→ **Problem to work on**: Rewrite these lines with "switch" replaced by "button" and everything else unchanged. Leave the pictures out of your answer.
═════ Records supplied ═════
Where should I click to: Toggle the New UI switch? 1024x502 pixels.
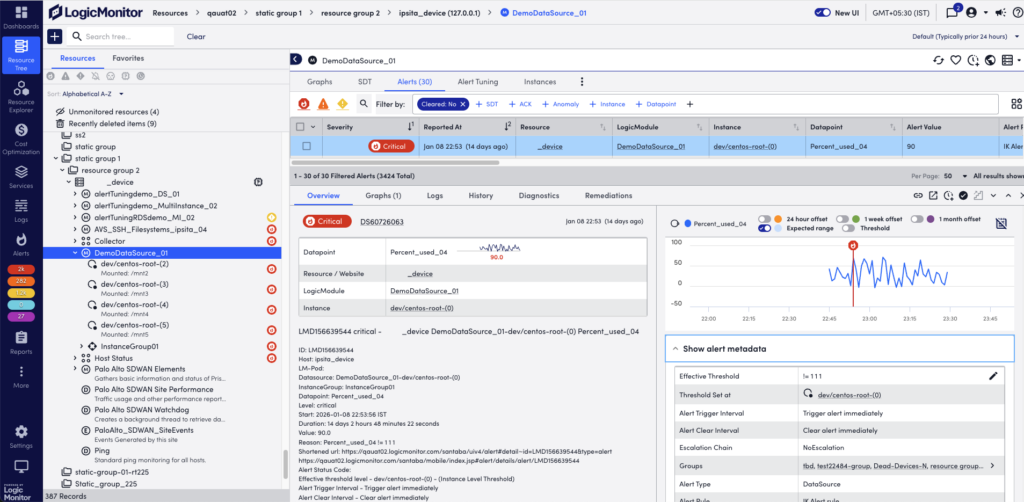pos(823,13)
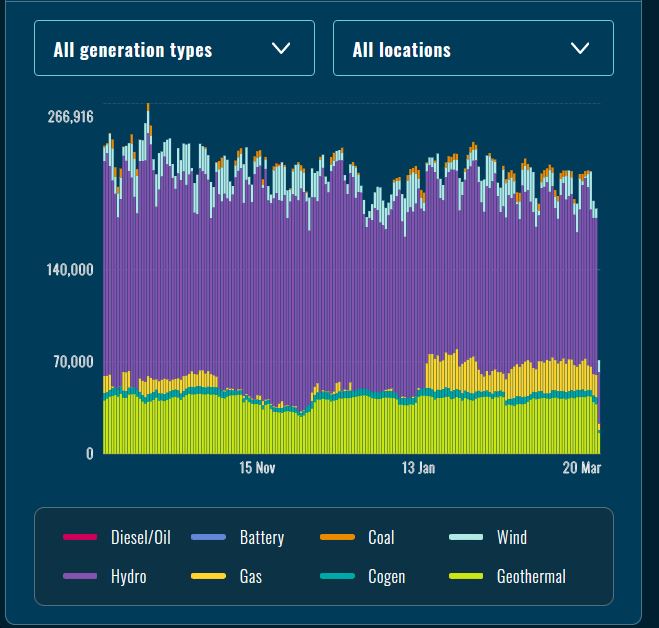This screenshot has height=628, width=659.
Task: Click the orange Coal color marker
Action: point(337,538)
═════
→ **Exercise answer**:
Where should I click to: Toggle the New UI button? 1024x502 pixels.
pos(823,13)
This screenshot has height=628, width=659.
Task: Click the orange Coal color marker
Action: point(337,538)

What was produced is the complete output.